**Excerpt to read**:
::::::::::

By trade, Al Lima was an urban planner. In practice, he was a dreamer who devoted his life to resurrecting the Quequechan River, a polluted waterway buried beneath a highway that, centuries earlier, had given his native Fall River a name and a reason to grow.

Pamela MacLeod-Lima, his wife of 43 years, said Lima was a determined man who fought for what he believed in.

“People got fooled by him because of his look: he was always in a white shirt, silk tie, dark suit. He looked conservative, but it hid the soul of an activist,” she said. “He believed in preserving the beautiful landscapes that our forebears left for us, and that we were destroying.”

Lima died on Tuesday from complications related to cancer and a stroke he suffered in 2014, MacLeod-Lima said. He was 80 years old.

“It’s a tragedy because there was no one quite like him in Fall River,” said Everett Castro, an environmentalist and lifelong friend of Lima’s. “We need 50 or 60 Al’s to turn this city around.”

Lima began his career as an urban planner during the boom of highway construction that took place in the mid-20th century, when many American cities struggling with deindustrialization made decisions that forever altered their geographies and ways of life.

As a junior planner in Fall River’s City Hall, Lima said in an interview last year that he never questioned the decision to route Interstate 195 through the bed of the Quequechan River. Much of the river was already out of sight by that time, buried inside defunct textile factories that once harnessed the Quequechan’s strong current to spin cotton looms and cool steam engines.

::::::::::

**Extracted material**:
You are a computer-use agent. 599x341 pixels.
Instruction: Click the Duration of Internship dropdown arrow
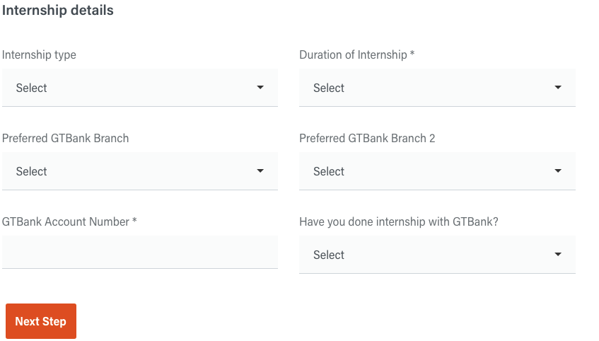click(x=558, y=88)
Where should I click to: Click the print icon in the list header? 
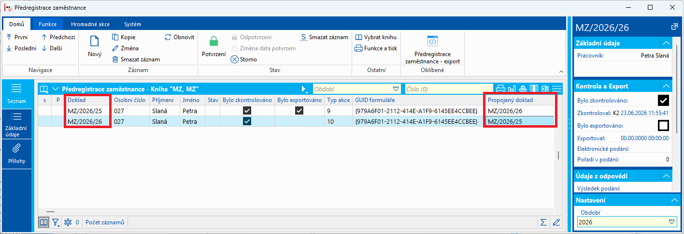(x=500, y=89)
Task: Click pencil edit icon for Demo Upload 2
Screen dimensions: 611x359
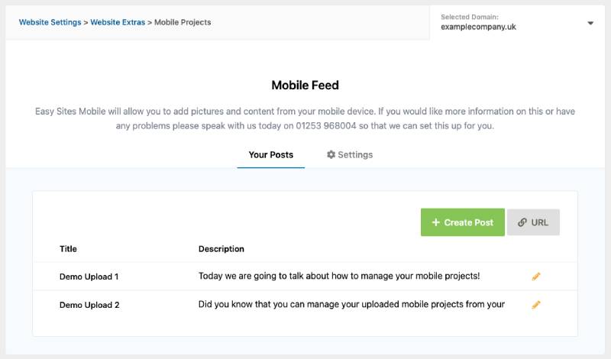Action: pos(536,305)
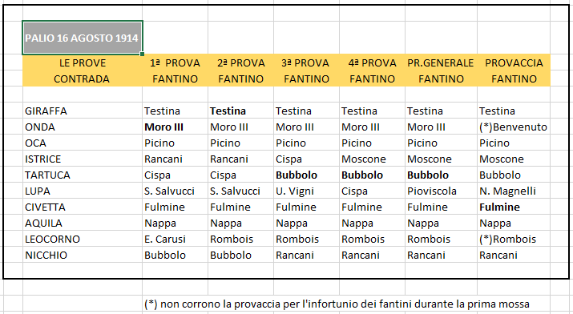Viewport: 573px width, 314px height.
Task: Click the bold Moro III cell
Action: (x=175, y=127)
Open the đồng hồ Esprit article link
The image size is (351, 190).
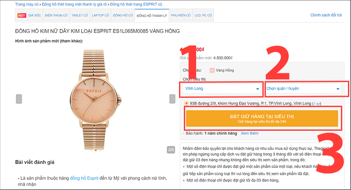click(84, 178)
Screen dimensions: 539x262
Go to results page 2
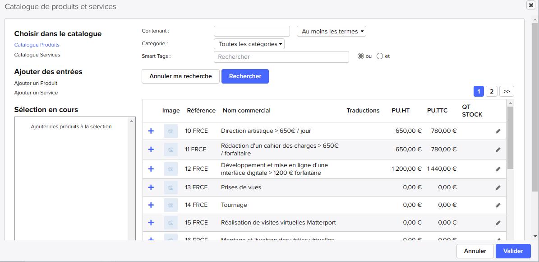point(492,91)
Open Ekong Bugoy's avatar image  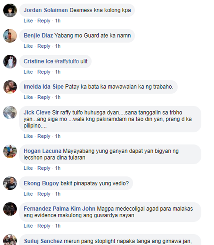click(10, 183)
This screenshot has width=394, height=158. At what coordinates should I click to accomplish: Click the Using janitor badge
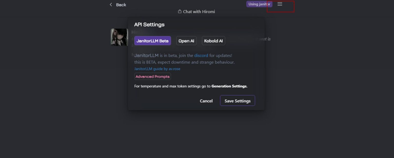(x=259, y=4)
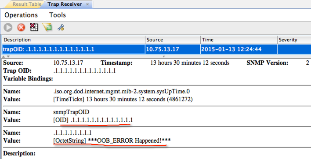
Task: Click the red stop icon
Action: tap(21, 27)
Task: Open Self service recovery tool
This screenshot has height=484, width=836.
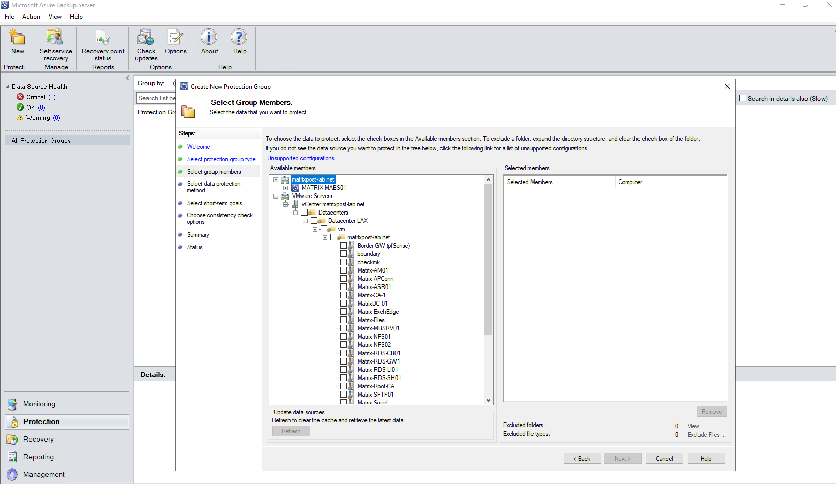Action: coord(55,38)
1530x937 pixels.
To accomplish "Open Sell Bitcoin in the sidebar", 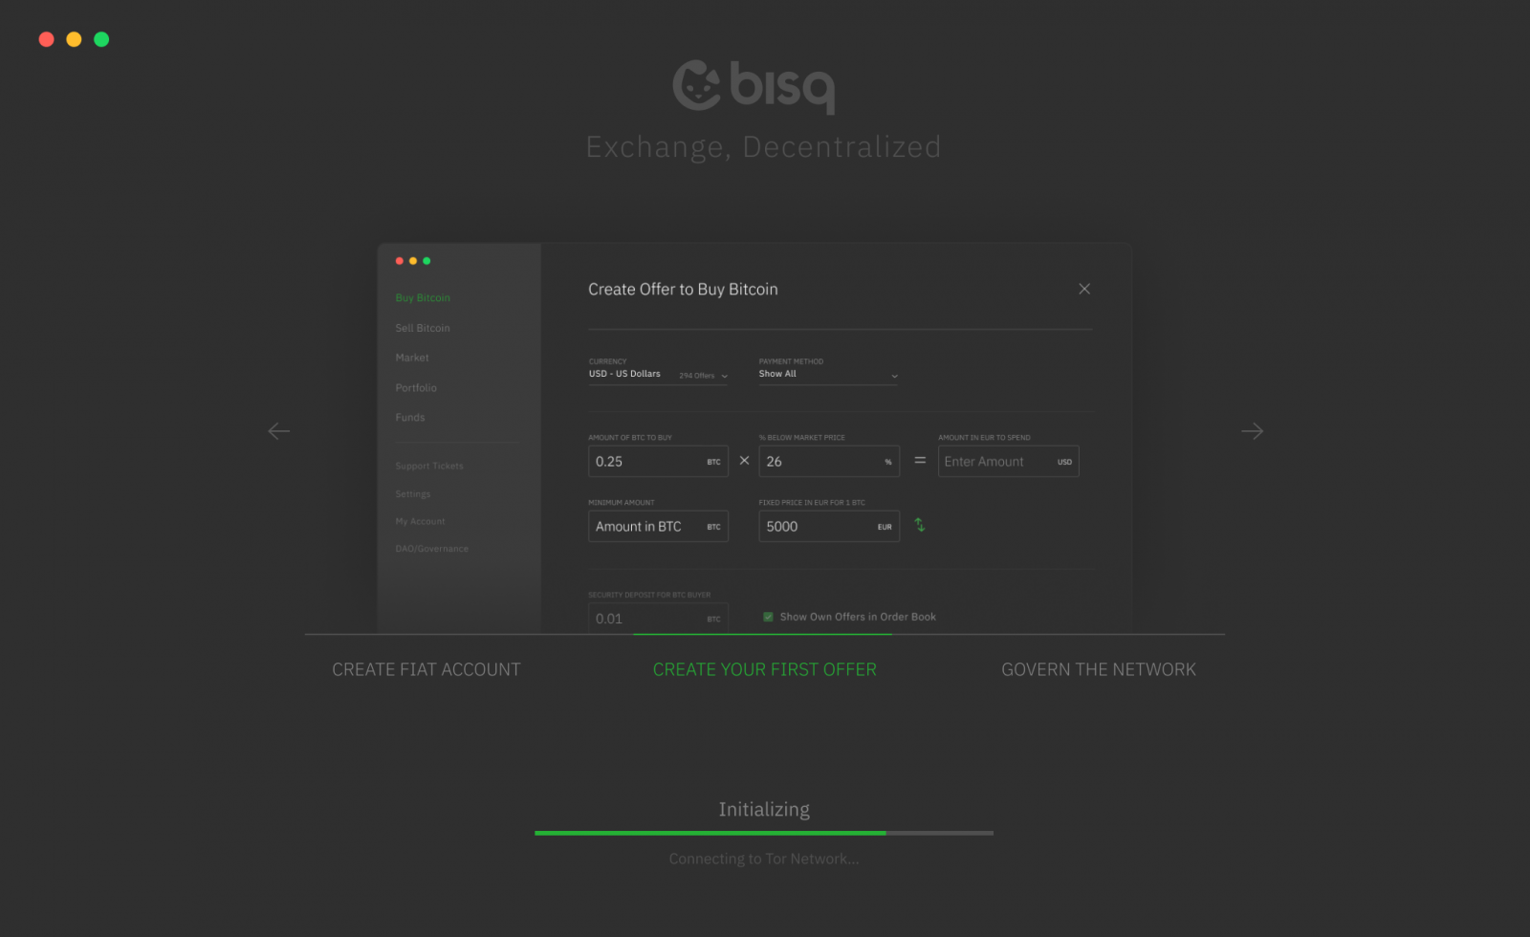I will [423, 328].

::::::::::

**To do**:
Answer these questions from the text about Al Lima:
(a) How many years was Pamela MacLeod-Lima married to Lima?
(b) In what year did Lima suffer a stroke?
(c) Which highway was routed through the bed of the Quequechan River?

**Response box**:
(a) 43 years
(b) 2014
(c) Interstate 195